Rewrite the material from its start through the line containing "should pyautogui.click(x=157, y=67).", inclusive, changing "breadcrumb" to "path" and keeping everything else the same.
------ Data section
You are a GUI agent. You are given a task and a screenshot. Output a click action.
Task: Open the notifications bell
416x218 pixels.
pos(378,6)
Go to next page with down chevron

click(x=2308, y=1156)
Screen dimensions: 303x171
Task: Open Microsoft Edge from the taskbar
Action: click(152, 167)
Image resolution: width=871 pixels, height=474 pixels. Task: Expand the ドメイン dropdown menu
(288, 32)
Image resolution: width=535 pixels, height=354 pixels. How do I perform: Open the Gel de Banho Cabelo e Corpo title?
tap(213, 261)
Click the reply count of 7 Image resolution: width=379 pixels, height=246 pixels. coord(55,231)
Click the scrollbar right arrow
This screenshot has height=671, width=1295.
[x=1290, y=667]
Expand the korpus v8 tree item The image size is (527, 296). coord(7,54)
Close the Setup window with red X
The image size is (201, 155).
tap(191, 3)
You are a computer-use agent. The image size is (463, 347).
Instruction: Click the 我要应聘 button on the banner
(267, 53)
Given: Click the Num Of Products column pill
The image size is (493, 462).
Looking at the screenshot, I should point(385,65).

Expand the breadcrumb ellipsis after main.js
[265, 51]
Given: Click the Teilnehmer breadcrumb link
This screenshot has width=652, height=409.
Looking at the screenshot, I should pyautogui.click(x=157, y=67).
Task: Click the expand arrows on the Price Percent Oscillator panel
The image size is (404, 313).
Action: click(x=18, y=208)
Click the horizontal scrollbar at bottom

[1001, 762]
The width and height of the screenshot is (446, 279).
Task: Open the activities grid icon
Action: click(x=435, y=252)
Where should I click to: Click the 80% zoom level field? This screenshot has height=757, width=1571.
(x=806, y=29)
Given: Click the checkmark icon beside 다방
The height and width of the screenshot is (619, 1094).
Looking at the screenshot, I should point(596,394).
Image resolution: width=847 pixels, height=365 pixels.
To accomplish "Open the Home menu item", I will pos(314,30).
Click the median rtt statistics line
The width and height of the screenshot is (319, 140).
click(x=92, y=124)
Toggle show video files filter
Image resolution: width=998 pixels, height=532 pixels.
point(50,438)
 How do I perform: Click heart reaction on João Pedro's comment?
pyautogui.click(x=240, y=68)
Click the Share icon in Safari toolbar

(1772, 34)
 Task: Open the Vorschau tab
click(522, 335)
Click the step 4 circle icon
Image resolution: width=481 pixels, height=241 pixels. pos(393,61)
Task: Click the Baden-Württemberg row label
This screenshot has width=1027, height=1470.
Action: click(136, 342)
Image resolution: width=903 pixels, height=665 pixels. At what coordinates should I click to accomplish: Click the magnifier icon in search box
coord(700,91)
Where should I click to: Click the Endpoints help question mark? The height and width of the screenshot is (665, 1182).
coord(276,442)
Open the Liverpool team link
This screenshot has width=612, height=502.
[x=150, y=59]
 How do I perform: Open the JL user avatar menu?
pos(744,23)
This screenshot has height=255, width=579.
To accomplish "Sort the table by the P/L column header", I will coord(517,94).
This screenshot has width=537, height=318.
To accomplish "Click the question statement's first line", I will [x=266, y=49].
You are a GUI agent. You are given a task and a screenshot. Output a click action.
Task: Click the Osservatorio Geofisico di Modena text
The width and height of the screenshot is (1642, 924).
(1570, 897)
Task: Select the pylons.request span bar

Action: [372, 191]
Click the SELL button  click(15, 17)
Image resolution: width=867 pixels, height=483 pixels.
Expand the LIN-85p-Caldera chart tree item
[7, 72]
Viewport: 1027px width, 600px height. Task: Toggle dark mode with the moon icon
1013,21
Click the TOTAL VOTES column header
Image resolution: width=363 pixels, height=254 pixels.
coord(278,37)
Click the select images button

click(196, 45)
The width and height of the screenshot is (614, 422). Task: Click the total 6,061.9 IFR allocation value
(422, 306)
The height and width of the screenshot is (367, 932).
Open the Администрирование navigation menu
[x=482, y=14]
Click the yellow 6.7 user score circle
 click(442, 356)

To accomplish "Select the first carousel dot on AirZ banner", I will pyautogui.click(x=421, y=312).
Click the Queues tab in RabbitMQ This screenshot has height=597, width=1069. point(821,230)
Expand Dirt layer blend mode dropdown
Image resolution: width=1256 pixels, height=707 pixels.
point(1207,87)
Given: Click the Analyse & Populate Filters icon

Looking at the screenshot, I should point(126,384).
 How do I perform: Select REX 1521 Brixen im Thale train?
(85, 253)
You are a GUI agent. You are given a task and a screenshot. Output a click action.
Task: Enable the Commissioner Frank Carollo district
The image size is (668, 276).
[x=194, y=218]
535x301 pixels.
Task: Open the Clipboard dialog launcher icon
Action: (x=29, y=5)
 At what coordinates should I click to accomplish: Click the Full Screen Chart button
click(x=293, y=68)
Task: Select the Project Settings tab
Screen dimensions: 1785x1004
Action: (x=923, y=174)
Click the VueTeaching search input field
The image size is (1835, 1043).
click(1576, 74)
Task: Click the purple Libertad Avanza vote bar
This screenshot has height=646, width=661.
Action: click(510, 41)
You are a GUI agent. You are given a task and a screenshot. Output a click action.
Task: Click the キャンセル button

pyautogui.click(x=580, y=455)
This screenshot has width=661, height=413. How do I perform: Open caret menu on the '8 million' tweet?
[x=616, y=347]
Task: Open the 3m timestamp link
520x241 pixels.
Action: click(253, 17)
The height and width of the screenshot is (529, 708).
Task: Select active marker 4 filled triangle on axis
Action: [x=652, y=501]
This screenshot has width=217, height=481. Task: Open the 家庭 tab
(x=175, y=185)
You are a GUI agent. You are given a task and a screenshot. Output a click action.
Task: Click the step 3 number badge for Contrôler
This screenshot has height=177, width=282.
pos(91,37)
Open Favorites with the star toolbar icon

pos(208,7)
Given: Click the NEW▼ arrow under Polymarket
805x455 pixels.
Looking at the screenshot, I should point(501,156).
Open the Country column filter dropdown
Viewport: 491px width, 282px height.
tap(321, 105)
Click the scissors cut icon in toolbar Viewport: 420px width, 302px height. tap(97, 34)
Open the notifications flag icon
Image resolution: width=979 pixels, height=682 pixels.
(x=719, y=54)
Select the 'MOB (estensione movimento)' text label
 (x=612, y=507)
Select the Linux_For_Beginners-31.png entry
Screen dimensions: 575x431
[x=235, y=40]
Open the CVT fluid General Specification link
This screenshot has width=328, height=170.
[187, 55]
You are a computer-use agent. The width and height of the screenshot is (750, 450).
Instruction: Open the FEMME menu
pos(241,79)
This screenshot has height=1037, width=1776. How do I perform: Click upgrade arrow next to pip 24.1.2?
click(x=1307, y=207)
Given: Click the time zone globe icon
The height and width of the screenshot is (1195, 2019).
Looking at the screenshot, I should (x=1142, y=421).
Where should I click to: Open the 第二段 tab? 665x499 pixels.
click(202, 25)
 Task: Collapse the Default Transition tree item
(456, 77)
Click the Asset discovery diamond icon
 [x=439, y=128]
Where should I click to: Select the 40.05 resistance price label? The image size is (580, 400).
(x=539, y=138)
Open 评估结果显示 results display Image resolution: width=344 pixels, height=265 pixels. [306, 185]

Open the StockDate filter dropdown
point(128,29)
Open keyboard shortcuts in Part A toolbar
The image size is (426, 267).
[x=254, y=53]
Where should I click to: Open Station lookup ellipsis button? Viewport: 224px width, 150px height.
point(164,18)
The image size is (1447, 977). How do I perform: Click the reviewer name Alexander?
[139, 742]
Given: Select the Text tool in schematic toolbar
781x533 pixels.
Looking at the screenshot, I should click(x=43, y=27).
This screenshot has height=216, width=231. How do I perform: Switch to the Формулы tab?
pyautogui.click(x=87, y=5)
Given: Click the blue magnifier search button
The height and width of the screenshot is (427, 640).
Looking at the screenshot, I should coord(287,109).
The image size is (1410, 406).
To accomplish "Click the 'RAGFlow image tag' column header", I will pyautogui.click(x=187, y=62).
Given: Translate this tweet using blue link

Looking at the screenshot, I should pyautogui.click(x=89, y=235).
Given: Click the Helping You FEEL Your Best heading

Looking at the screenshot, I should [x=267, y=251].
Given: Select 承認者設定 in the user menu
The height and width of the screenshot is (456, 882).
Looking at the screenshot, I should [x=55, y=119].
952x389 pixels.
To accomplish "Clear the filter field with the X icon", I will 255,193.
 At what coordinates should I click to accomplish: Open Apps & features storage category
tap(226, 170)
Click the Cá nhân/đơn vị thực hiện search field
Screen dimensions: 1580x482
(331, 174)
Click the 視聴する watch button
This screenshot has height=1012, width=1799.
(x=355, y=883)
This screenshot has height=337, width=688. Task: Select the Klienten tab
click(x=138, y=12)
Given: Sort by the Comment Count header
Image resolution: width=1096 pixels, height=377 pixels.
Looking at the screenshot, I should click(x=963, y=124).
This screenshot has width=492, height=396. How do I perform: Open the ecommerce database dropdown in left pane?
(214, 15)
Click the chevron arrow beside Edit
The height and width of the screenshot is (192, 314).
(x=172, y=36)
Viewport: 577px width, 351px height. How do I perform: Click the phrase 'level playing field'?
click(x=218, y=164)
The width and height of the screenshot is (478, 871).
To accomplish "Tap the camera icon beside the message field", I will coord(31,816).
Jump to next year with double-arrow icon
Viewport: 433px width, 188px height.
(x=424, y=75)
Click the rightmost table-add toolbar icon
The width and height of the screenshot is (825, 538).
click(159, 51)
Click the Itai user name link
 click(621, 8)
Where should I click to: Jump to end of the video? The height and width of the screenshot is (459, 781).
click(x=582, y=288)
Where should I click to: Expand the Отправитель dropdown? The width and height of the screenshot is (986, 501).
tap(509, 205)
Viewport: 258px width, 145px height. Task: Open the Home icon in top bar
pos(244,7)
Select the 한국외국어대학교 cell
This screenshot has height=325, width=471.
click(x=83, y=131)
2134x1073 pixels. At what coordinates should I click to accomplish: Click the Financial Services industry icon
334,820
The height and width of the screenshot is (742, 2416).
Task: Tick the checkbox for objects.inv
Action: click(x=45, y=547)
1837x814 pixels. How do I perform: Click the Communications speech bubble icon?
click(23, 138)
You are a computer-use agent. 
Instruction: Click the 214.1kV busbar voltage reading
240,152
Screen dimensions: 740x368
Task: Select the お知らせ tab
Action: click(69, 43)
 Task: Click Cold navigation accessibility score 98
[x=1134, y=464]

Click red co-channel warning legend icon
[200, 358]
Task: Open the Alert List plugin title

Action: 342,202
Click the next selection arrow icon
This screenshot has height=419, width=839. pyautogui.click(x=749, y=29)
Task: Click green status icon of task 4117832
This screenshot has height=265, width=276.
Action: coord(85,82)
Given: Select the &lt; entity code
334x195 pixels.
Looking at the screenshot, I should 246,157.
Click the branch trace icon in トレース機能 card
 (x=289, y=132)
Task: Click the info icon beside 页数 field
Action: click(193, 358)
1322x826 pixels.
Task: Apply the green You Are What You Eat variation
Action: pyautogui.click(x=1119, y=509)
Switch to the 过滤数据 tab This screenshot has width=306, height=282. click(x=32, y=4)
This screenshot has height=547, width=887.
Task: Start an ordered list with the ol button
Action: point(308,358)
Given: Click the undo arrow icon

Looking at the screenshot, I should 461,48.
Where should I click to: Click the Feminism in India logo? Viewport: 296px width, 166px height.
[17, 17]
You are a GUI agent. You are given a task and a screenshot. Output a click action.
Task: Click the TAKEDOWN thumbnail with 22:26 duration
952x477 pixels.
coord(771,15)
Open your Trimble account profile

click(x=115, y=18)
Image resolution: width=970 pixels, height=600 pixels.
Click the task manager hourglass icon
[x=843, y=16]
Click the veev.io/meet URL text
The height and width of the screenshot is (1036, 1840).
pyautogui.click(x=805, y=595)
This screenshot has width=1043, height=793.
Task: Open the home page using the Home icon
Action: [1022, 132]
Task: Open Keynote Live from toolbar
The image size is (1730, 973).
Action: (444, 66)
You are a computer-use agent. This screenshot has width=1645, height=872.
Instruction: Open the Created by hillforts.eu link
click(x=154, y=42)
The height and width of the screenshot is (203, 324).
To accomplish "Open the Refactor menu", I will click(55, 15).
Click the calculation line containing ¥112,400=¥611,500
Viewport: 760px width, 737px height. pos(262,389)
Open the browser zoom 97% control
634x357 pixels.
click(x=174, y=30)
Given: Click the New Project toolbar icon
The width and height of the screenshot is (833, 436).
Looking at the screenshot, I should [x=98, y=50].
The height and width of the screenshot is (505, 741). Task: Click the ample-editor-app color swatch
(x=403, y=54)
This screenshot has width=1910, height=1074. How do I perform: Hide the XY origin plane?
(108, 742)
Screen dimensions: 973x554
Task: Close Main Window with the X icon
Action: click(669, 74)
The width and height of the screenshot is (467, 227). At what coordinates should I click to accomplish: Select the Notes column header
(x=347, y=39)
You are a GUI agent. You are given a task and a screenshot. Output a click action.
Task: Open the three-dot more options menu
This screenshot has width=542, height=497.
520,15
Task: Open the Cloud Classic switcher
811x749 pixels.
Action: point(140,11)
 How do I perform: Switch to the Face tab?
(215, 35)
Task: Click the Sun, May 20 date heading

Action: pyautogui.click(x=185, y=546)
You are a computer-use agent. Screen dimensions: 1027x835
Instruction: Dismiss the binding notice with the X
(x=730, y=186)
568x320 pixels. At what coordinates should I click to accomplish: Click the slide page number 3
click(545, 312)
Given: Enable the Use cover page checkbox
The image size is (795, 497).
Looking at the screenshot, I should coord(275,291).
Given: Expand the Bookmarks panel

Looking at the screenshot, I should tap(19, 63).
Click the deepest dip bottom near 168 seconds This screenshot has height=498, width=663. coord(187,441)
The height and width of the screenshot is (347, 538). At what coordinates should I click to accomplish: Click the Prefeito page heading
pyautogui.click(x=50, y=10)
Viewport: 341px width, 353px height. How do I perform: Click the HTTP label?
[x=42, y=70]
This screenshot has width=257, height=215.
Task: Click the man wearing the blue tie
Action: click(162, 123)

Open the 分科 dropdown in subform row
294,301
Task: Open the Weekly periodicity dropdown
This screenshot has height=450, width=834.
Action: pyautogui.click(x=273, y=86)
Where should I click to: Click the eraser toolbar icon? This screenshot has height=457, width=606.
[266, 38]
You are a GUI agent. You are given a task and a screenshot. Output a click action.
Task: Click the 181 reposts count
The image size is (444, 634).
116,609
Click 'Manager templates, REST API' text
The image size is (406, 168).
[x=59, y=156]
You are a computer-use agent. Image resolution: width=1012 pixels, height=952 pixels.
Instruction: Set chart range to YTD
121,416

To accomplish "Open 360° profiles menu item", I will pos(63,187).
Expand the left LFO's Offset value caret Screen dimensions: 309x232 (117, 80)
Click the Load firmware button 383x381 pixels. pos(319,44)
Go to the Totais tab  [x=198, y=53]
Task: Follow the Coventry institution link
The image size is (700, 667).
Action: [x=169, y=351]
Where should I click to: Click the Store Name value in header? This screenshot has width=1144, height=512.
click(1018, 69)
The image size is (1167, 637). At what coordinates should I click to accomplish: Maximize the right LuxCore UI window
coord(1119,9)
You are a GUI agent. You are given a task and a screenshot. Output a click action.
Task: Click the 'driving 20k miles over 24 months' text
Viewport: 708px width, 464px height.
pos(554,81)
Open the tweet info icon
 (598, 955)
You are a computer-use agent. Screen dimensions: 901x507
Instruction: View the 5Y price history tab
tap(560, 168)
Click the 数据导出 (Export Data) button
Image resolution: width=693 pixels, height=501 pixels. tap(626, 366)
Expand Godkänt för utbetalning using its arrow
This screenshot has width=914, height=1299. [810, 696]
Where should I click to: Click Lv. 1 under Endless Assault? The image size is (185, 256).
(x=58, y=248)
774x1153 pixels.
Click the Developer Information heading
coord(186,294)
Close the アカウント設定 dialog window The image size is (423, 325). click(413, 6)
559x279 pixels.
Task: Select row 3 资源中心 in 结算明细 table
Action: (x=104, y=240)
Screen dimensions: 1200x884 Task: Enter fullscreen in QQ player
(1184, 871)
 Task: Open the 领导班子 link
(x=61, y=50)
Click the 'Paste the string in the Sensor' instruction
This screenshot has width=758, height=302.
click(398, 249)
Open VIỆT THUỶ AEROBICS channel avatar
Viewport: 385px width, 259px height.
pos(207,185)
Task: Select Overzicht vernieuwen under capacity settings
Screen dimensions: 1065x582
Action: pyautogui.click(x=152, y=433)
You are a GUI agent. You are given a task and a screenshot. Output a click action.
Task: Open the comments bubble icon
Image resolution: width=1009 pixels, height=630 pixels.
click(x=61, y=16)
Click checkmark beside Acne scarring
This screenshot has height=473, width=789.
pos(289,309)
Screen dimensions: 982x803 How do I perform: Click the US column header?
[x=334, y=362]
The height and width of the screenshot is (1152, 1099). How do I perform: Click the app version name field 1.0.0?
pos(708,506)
------------
_Response to this task_
You are a GUI agent. You are given a task and a screenshot. Output a click action.
Task: Open the notifications bell
416x218 pixels.
pos(378,6)
Go to next page with down chevron

click(x=2308, y=1156)
Screen dimensions: 303x171
Task: Open Microsoft Edge from the taskbar
Action: click(152, 167)
Image resolution: width=871 pixels, height=474 pixels. Task: Expand the ドメイン dropdown menu
(288, 32)
Image resolution: width=535 pixels, height=354 pixels. How do I perform: Open the Gel de Banho Cabelo e Corpo title?
tap(213, 261)
Click the reply count of 7 Image resolution: width=379 pixels, height=246 pixels. coord(55,231)
Click the scrollbar right arrow
This screenshot has height=671, width=1295.
[x=1290, y=667]
Expand the korpus v8 tree item The image size is (527, 296). coord(7,54)
Close the Setup window with red X
The image size is (201, 155).
tap(191, 3)
You are a computer-use agent. The image size is (463, 347).
Instruction: Click the 我要应聘 button on the banner
(267, 53)
Given: Click the Num Of Products column pill
The image size is (493, 462).
Looking at the screenshot, I should point(385,65).

Expand the path ellipsis after main.js
[265, 51]
Given: Click the Teilnehmer path link
This screenshot has width=652, height=409.
Looking at the screenshot, I should pyautogui.click(x=157, y=67).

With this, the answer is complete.